Socializzare, condividere, confrontarsi, mai come oggi questi tre verbi sono l’emblema di quello che voi fate ogni giorno e che io stessa mi prodigo di fare. C’è un settore in cui questi tre verbi sono davvero importanti, perché contribuiscono al progresso e al miglioramento della vita, sto parlando della ricerca scientifica. Un settore in cui condivisione e confronto sono concetti recenti, emersi anche grazie alla rete.

Sembra che l’uomo più ricco del mondo e fondatore di Microsoft, Bill Gates, abbia fatto parte di un gruppo di investitori che il mese scorso ha fatto racimolare a ResearchGate ben 20 milioni di dollari. La notizia giunge insieme a quella del successo di Internet Explorer 10 che avrebbe superato in download Explorer 6 e 7. Alleluia mi permetto di dire.

Research Gate è un social network che promette di aiutare i ricercatori sparsi in diverse parti del mondo ad entrare in contatto e a condividere i risultati delle loro ricerche.

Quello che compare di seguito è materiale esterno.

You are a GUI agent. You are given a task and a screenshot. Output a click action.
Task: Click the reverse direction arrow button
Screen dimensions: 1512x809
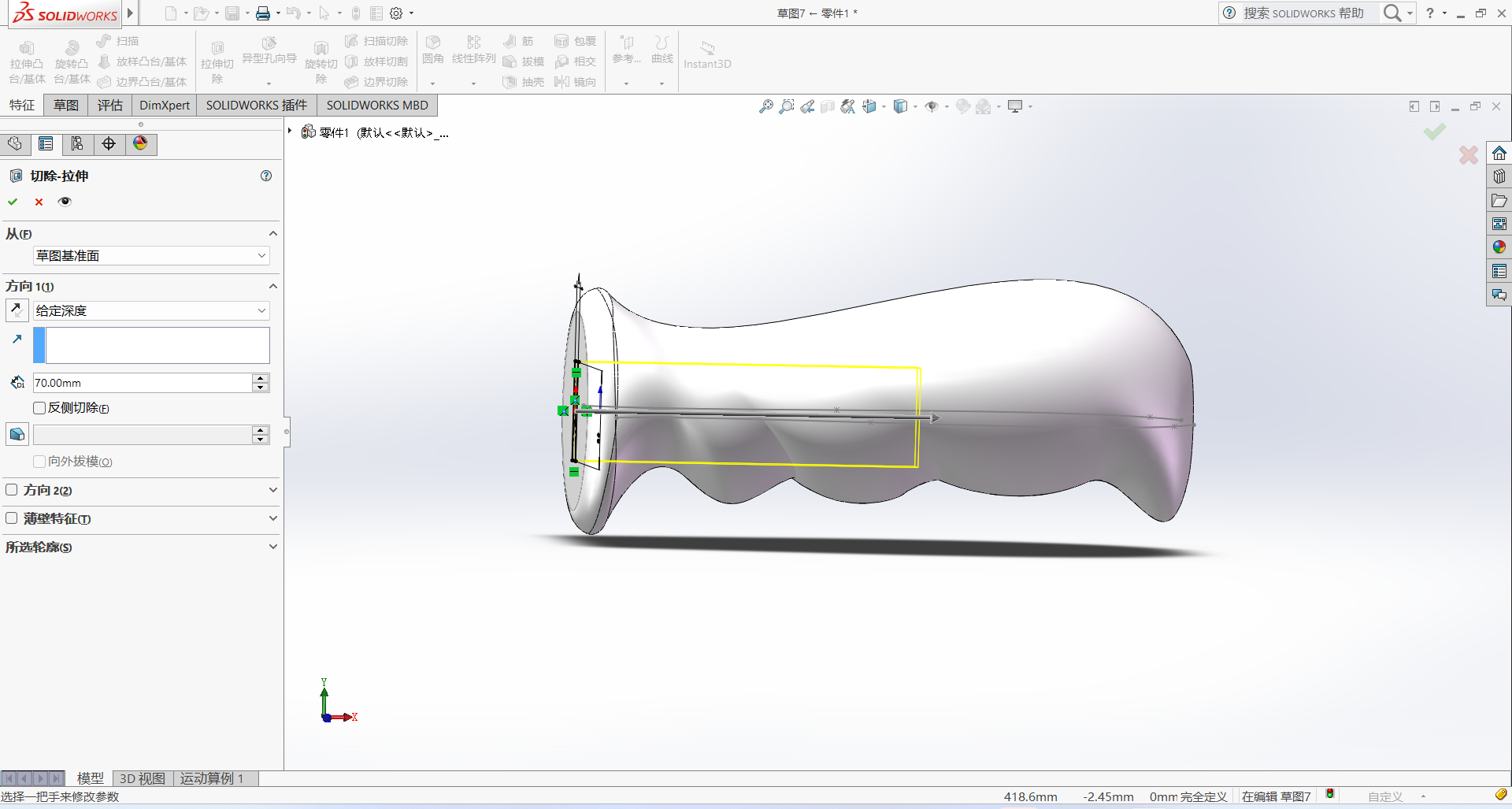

Quasi 3 milioni di ricercatori si sarebbero già iscritti, di questi oltre 729 mila sarebbero ricercatori in medicina e avrebbero condiviso circa 8 milioni di documentazioni. Secondi i biologi con oltre 607 mila iscritti e 9 milioni di documenti condivisi. Seguono ingegneri e chimici.

Il social network è stato fondato nel 2008 da due fisici il Dott. Ijad Madisch e il Dott. Sören Hofmayer e dall’informatico Horst Fickenscher e nasce dall’esigenza di trovare una soluzione per collaborare e condividere il proprio lavoro quando ci si trova in parti diverse del mondo.

Che sia arrivato il momento dei social network di settore in un momento in cui i social network generalisti producono tanto rumore inutile? La speranza è l’ultima a morire.